#### Source text
Question

Find the value of $ \mathop {\lim }\limits_{x \to 0} \dfrac{{{3^{2 + x}} - 9}}{x} $ .
A) $ \log {}_e3 $
B) $ 9\log {}_e3 $
C) $ 9\log {}_3e $
D) $ 3\log {}_3e $

Answer 1

Hint: Here when we directly substitute the limit value x=0, we get 0/0 which is not defined. So we have to use L’hospital’s Rule to solve the above limit. L'Hospital's Rule states that if we have an indeterminate form 0/0, all we need to do is differentiate the numerator and the denominator and then take the limit.

Complete step-by-step answer:
We are given to find the value of $ \mathop {\lim }\limits_{x \to 0} \dfrac{{{3^{2 + x}} - 9}}{x} $
Here the limit of x tends to zero.
By direct substitution, substitute the value x=0 in the limit as it tends to the value zero.
 $
  \mathop {\lim }\limits_{x \to 0} \dfrac{{{3^{2 + x}} - 9}}{x} \\
  x = 0 \\
   = \dfrac{{{3^{2 + 0}} - 9}}{0} \\
   = \dfrac{{9 - 9}}{0} \\
   = \dfrac{0}{0} \\
  $
The value of 0/0 is undefined. So use L’Hospital’s rule to solve the limit.
L’Hospital’s Rule states that If $ \mathop {\lim }\limits_{x \to a} \dfrac{{f\left( x \right)}}{{g\left( x \right)}} = \dfrac{0}{0} $ then $ \mathop {\lim }\limits_{x \to a} \dfrac{{f\left( x \right)}}{{g\left( x \right)}} = \mathop {\lim }\limits_{x \to a} \dfrac{{\dfrac{d}{{dx}}\left[ {f\left( x \right)} \right]}}{{\dfrac{d}{{dx}}\left[ {g\left( x \right)} \right]}} $
 $
  f\left( x \right) = {3^{2 + x}} - 9 \\
  \dfrac{d}{{dx}}\left[ {f\left( x \right)} \right] = \dfrac{d}{{dx}}\left( {{3^{2 + x}} - 9} \right) \\
   = \dfrac{d}{{dx}}\left( {{3^{2 + x}}} \right) - \dfrac{d}{{dx}}\left( 9 \right) \\
   = {\log _e}3\left( {{3^{2 + x}}} \right) - 0 \\
  $
Differentiation of a constant is zero.
########
#### Collected material
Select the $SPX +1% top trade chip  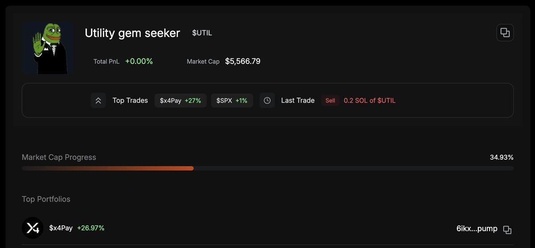pos(232,100)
########
Parts of the exercise »
1 - Using the limit problem above, decide whether each statement agrees with it: (a) substituting x = 0 directly gives 0/0; (b) the derivative of a constant is one; (c) L'Hospital's Rule, as stated in the hint, calls for multiplying the numerator and the denominator together. For each, answer yes or no and quote the deciding words.
2 - Please carry the worked solution to the limit problem forward from its final sentence.

Task-by-task answers »
1 -
(a) Yes: "Here when we directly substitute the limit value x=0, we get 0/0 which is not defined."
(b) No: "Differentiation of a constant is zero."
(c) No: "all we need to do is differentiate the numerator and the denominator and then take the limit."

2 -
Differentiation of
  $
  {a^x} = \ln a\left( {{a^x}} \right) \\
  \ln a = {\log _e}a \\
  \dfrac{d}{{dx}}\left[ {f\left( x \right)} \right] = {\log _e}3\left( {{3^{2 + x}}} \right) \\
  g\left( x \right) = x \\
  \dfrac{d}{{dx}}\left[ {g\left( x \right)} \right] = \dfrac{d}{{dx}}\left( x \right) \\
  \dfrac{d}{{dx}}\left[ {g\left( x \right)} \right] = 1 \\
  \mathop {\lim }\limits_{x \to 0} \dfrac{{f\left( x \right)}}{{g\left( x \right)}} = \mathop {\lim }\limits_{x \to 0} \dfrac{{{{\log }_e}3\left( {{3^{2 + x}}} \right)}}{1} = \mathop {\lim }\limits_{x \to 0} {\log _e}3\left( {{3^{2 + x}}} \right) \\
  \mathop {\lim }\limits_{x \to 0} {\log _e}3\left( {{3^{2 + x}}} \right) = {\log _e}3\left( {{3^{2 + 0}}} \right) \\
   = {\log _e}3\left( {{3^2}} \right) \\
   = 9{\log _e}3 \\
  $
Therefore, the value of $ \mathop {\lim }\limits_{x \to 0} \dfrac{{{3^{2 + x}} - 9}}{x} $ is $ 9{\log _e}3 $
So, the correct answer is “Option B”.

Note: A limit is the value that a function approaches as the input approaches some value. Limits are essential to calculus and mathematical analysis, derivatives and integrals. The limit of a constant function is equal to the constant. Limits follow distributive property in addition and subtraction. Do not use L’Hospital’s Rule when you have a determinable form of limit.